Uno de los enigmas de París es el perfil provinciano de sus barrios. A pesar de su cosmopolitismo, sus zonas conservan tradiciones populares, pequeños comercios, cafés frecuentados por los moradores de las manzanas de edificios cercanos, vendedores que conocen a su clientela y saben sus gustos, caminantes que pasan a la misma hora cada tarde, en suma, todos esos detalles que expresan el alma de un pueblo. Barrios que poseen también sus personajes pintorescos, extravagantes, los cuales forman parte de su vida profunda.

Hace unos días, al caminar por la sinuosa e insinuante calleGalande, la más antigua de París, oí mi nombre gritado desde algún rincón oscuro, o más bien un escondrijo, pues, a pesar de volver la vista hacia todos lados, no lograba localizar a la persona que me llamaba.
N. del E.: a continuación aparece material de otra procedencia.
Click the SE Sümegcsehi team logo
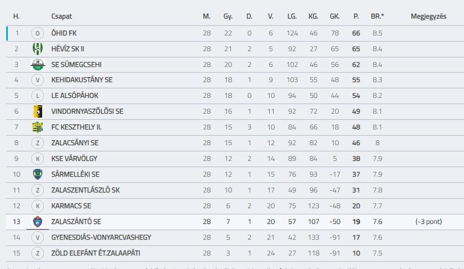 coord(38,64)
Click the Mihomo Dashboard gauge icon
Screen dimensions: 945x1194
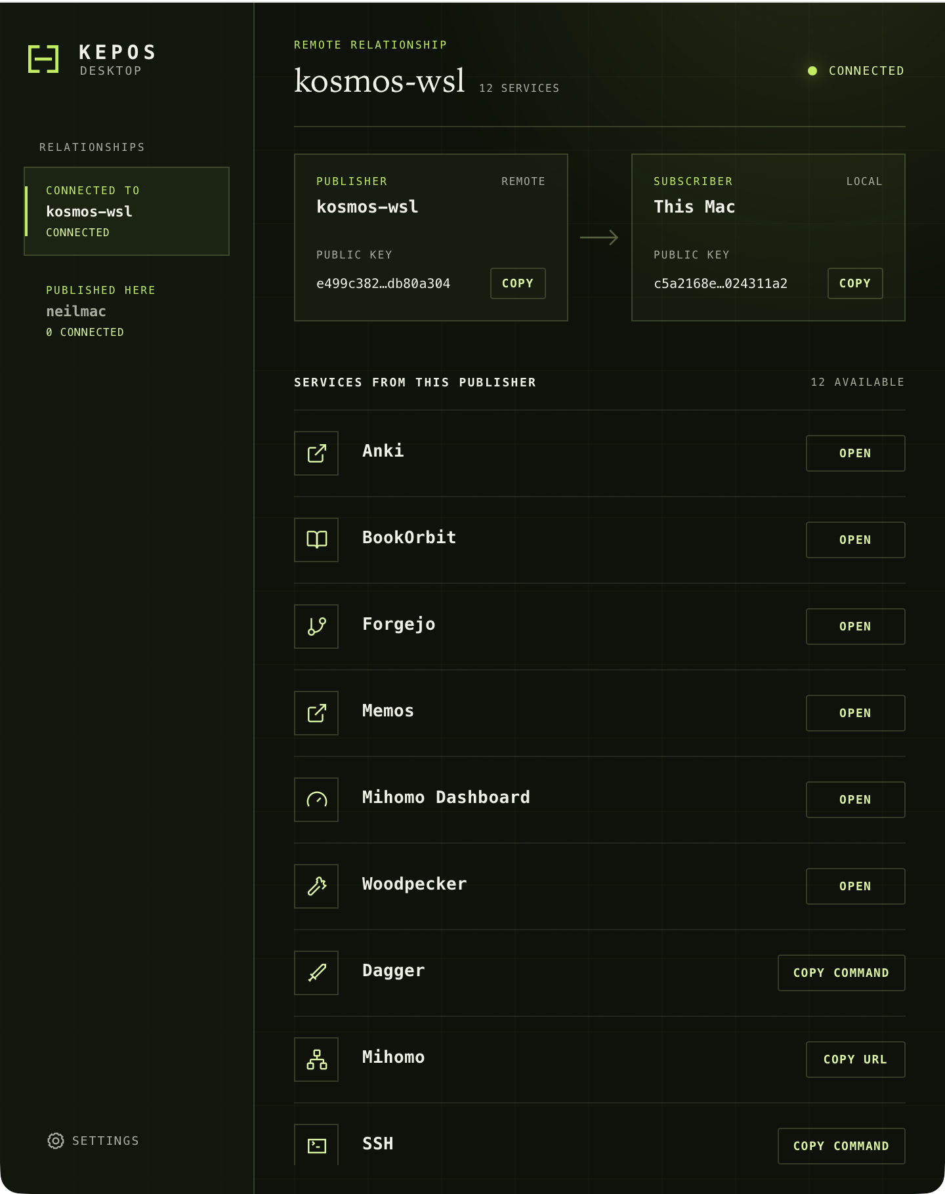click(x=316, y=800)
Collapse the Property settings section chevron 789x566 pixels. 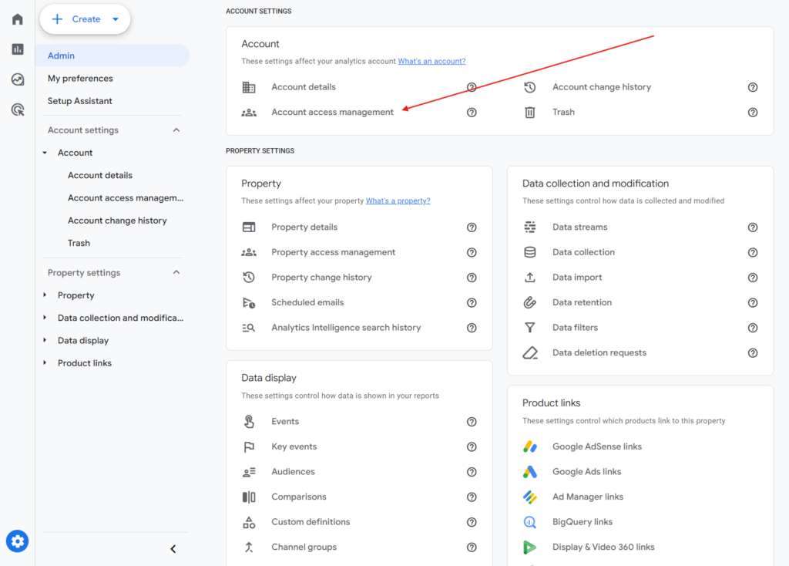click(176, 273)
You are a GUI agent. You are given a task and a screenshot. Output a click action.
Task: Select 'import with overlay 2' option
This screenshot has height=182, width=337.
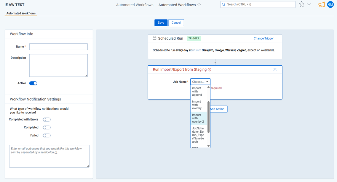198,118
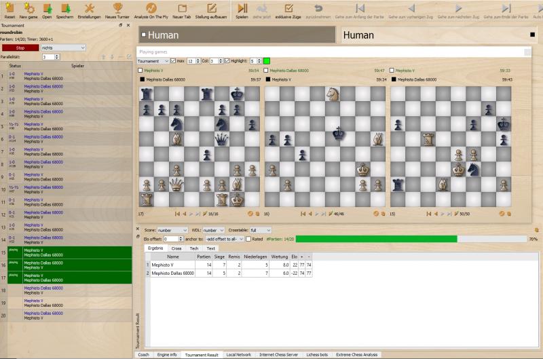The height and width of the screenshot is (359, 543).
Task: Click the Stellung aufbauen icon
Action: click(x=211, y=9)
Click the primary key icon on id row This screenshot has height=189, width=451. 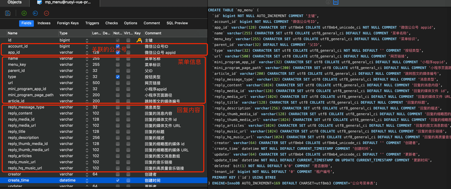click(x=139, y=40)
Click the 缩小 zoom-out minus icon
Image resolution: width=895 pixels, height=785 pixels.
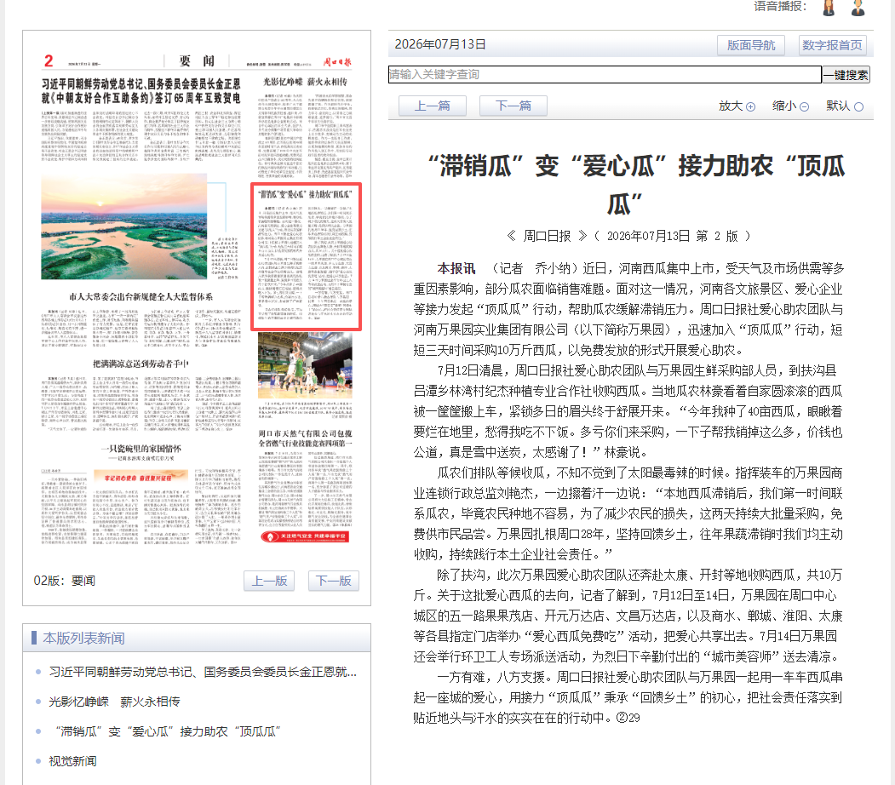click(x=804, y=106)
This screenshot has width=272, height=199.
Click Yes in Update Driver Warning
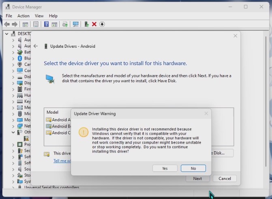click(165, 168)
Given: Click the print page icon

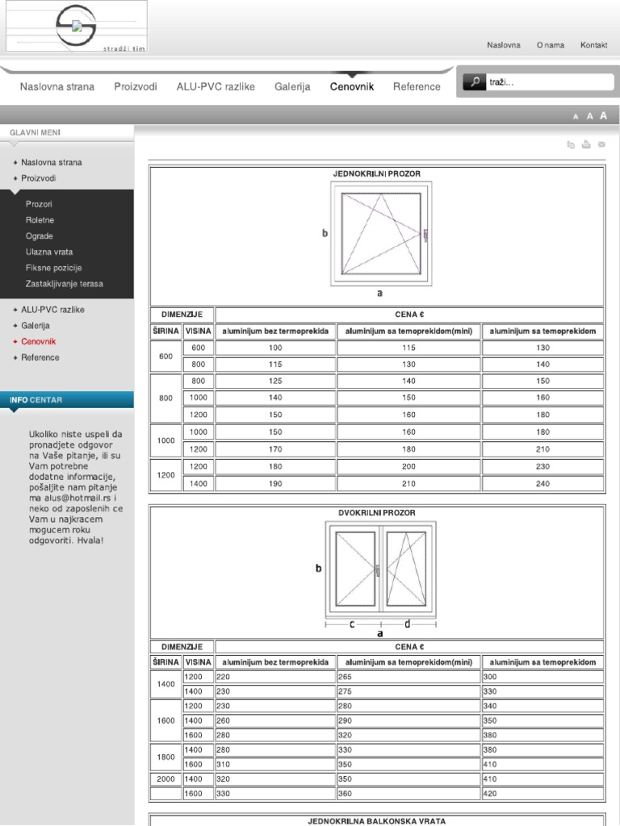Looking at the screenshot, I should coord(586,144).

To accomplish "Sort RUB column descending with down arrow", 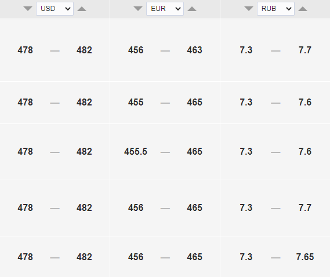I will 249,9.
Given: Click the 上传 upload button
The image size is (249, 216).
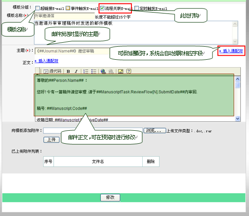Looking at the screenshot, I should point(51,140).
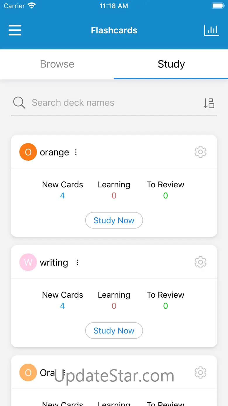Tap the search magnifier icon
This screenshot has height=406, width=228.
coord(19,103)
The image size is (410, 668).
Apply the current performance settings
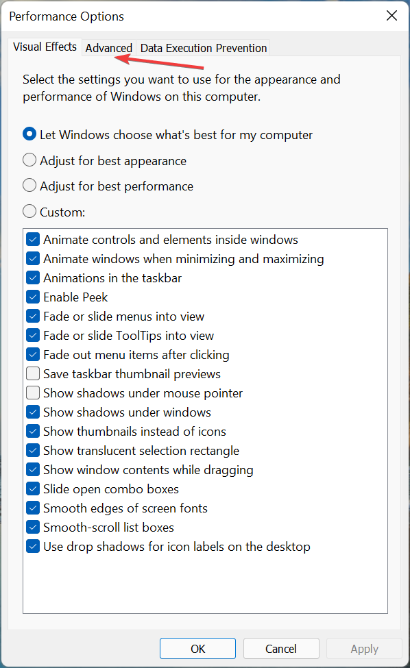coord(364,648)
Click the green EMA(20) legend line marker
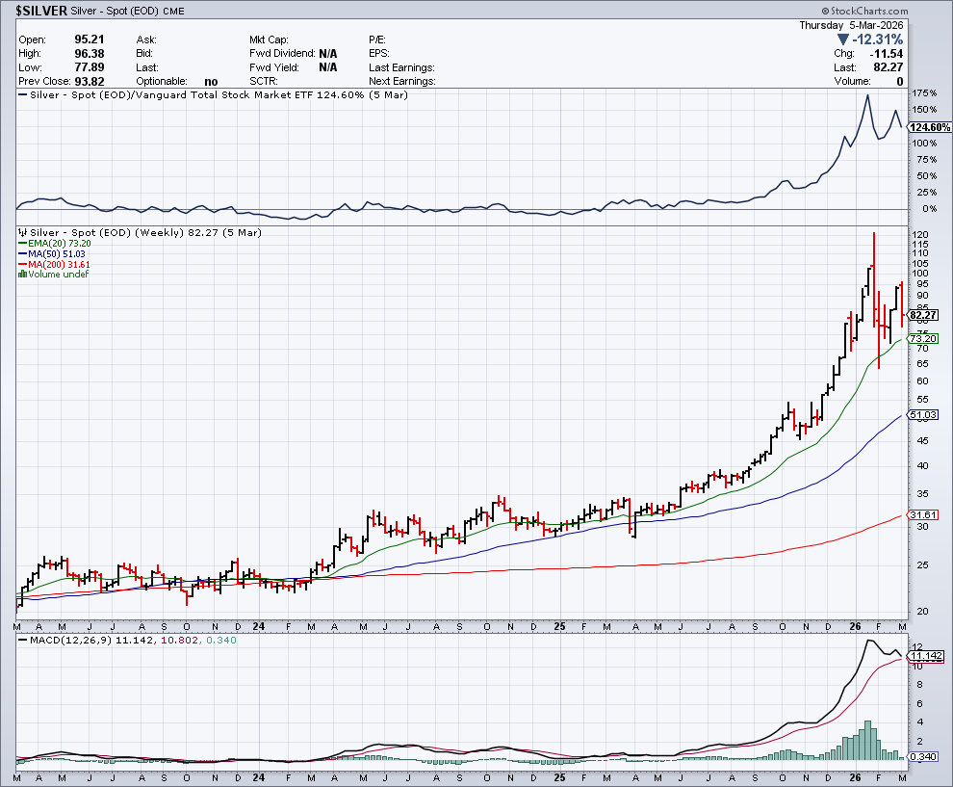 point(22,244)
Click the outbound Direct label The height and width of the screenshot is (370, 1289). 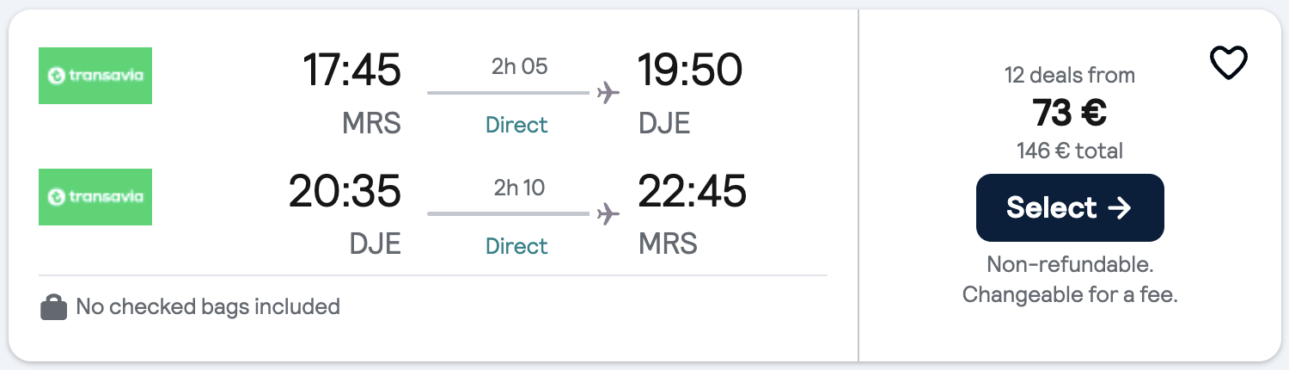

La calle se despuebla a esas horas del anochecer. Las boutiques de atuendos vietnamitas, de collares, aretes y anillos con espléndidos diamantes, rubíes y zafiros de oropel, tiendas diminutas de lápices, pinceles y tintas chinas, cierran a esas horas. Los restaurantes se hallan aún vacíos y los dueños echan miradas invitadoras a los paseantes. En el cine de la esquina se forma una cola. No conseguí distinguir a nadie conocido. Seguí mi paso diciéndome que había oído mal cuando volví a escuchar mi nombre. Alcé la vista hacia las ventanas. Acaso la persona que me llamaba lo hacía desde un departamento. Nada.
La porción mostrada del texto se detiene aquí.